• **READING PASSAGE**
** BEGIN **
AAA White Paper The political economy of informal events, 2030 | Page 105
6. PARTNERSHIP AND THE PROFESSIONALISATION OF THE
LICENSING PROCESS
Ever since the end of the Cold War (1989-91), there’s been a trend toward
partnership between large companies – toward joint ventures, strategic
alliances, shared R&D. As early as 1989, the top US management gurus
Gary Hamel, Yves Doz and CK Prahalad told US corporations: ‘Collaborate
with your competitors – and win’. That same year, in his airport self-help
bestseller The seven habits of highly effective people, another management
guru, Stephen Covey, devoted a whole chapter to his gospel of Win/Win.
Thirty years later, and particularly after the tensions that erupted, in 2018,
over the Tokyo arrest of Carlos Ghosn and the alliance between car giants
Renault and Nissan, it’s wise to interrogate the frothier, more feelgood aspects
of partnership.
With partnership around the licensing process, a breezy, ‘spread the love’
philosophy is unrealistic, and wrong. Around licensing, conflicting interests
exist, and cannot be denied.
** END **
• **GIVEN TASK**
Revise the passage on business partnership starting at "AAA White Paper" and ending at "gospel of Win/Win.", putting "rivals" in place of "competitors", and write out that stretch in full.

• **GIVEN MATERIAL**
** BEGIN **
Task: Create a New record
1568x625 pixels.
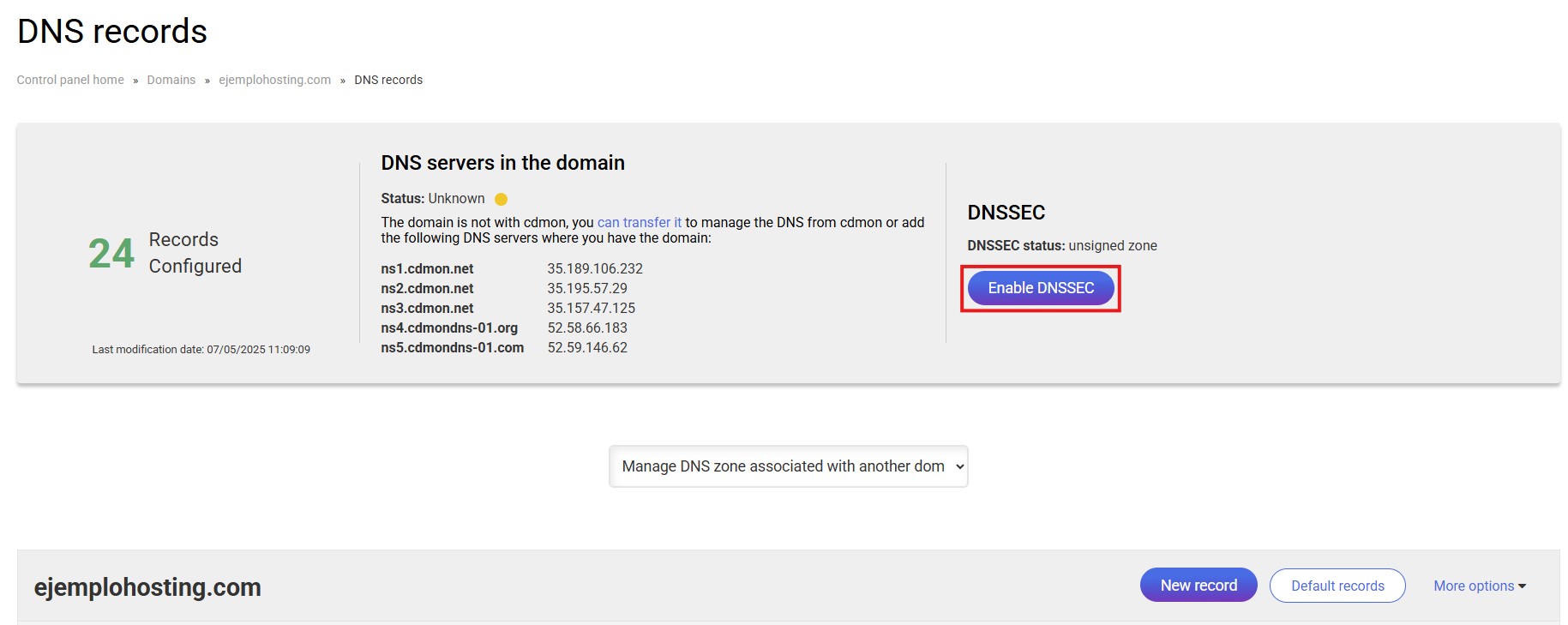Action: (1198, 586)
** END **
• **RESPONSE TO THE EXERCISE**
AAA White Paper The political economy of informal events, 2030 | Page 105
6. PARTNERSHIP AND THE PROFESSIONALISATION OF THE
LICENSING PROCESS
Ever since the end of the Cold War (1989-91), there’s been a trend toward
partnership between large companies – toward joint ventures, strategic
alliances, shared R&D. As early as 1989, the top US management gurus
Gary Hamel, Yves Doz and CK Prahalad told US corporations: ‘Collaborate
with your rivals – and win’. That same year, in his airport self-help
bestseller The seven habits of highly effective people, another management
guru, Stephen Covey, devoted a whole chapter to his gospel of Win/Win.